Bondage Of The Will; Luther
Confessions; Augustine
The Holiness Of God; Sproul
Anything by Jonathan Edwards
Putting Amazing Back Into Grace; Horton
Modern Reformation; published 6 times a year
Your Best Life Now (just checking to see if anyone is reading this)
I’m trying to gather my nerve to read City Of God by Augustine
Take a shot of whiskey and go for it!
A good trick to study St. Augustine for those who want to do so, since he wrote so much, is to start with his Retractions written late in his life. He corrects errors he made in his earlier works, but it also gives you an outline and timeline - by him - of all his earlier writings and how to read and understand them better.

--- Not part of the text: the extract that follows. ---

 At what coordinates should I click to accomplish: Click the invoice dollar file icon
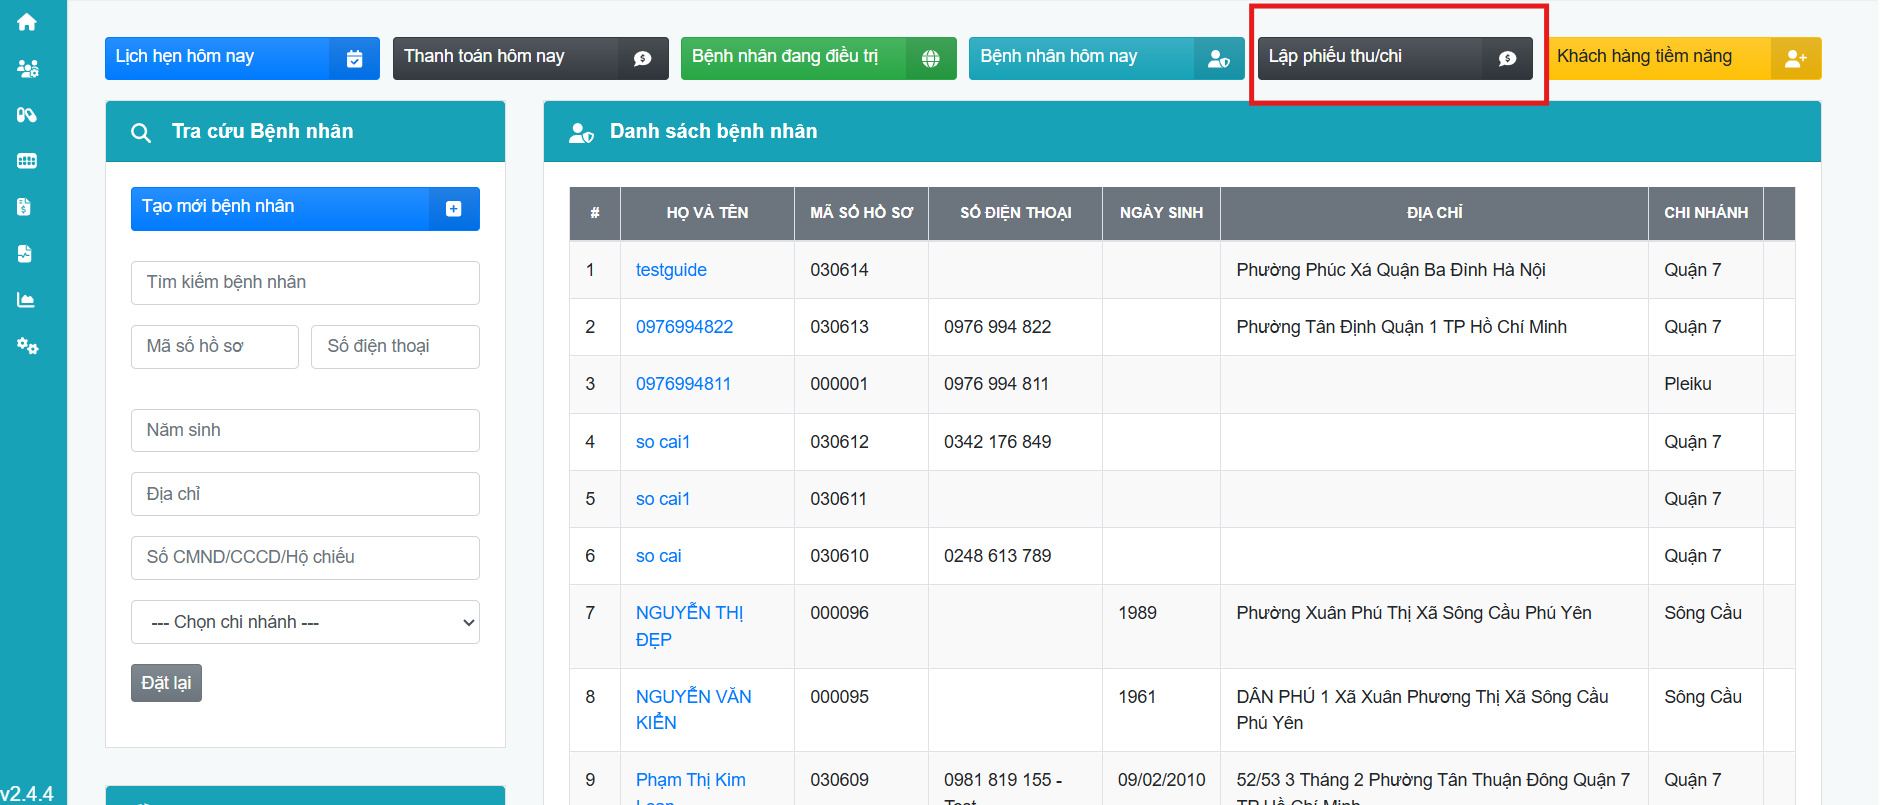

His Civitas Dei is a "civilizational" classic. I think I remember your name as a Protestant and not to scare you, but the current Pope of the Catholic Church, Benedict XVI, has been heavily influenced by St. Augustine "the Doctor of Grace" throughout his theological career.
Im trying to gather my nerve to read City Of God by Augustine
The weight of it is a bit daunting. On the plus side, the dispies don't like it.
“Im trying to gather my nerve to read City Of God by Augustine”
I just began reading it and have made through 70 pages thus far. Very practical. It washes away any doubt that Augustine was anything but a dedicated Bible beleiver.(He never claimed to be infallibale anyway.)
I would recommend Gerald Walsh’s translation of City of God. It is abdriged, but like many writers of the era, they tended to go off on tangents for pages and pages. I didn’t have it in me to handle the whole thing, so the abridged version (still 400 pages) stood in while I was in Iraq and reading it.
“Im trying to gather my nerve to read City Of God by Augustine”
Free download here: http://thirdmill.org/books/series.asp/category/bookssub8#npnf1
Take the leap - it's very revealing. Especially book 21, which answers pagan critics who scoff at his preaching of the Last Things. What I find interesting is the way he goes about it.